_Dataset content_:
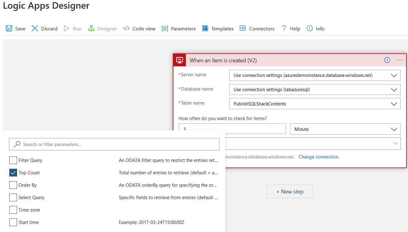Enable the Filter Query parameter checkbox
The image size is (408, 232).
[13, 160]
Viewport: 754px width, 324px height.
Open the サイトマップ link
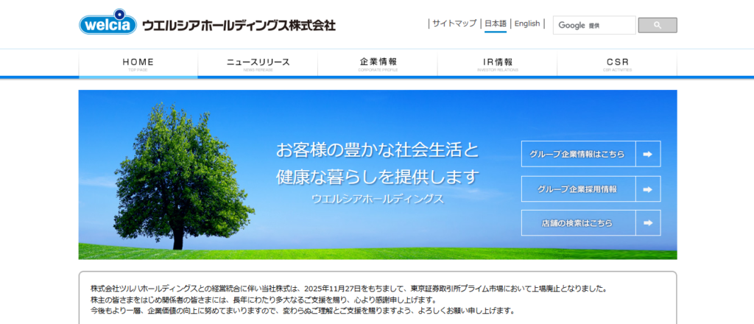coord(454,24)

_Activity_:
The exact lines from the one containing "Viewport: 754px width, 324px height." through the end of the data are to be copied, with both ends kept and pictures left out.

_Problem solution_:
Viewport: 754px width, 324px height.
Open the サイトマップ link
coord(454,24)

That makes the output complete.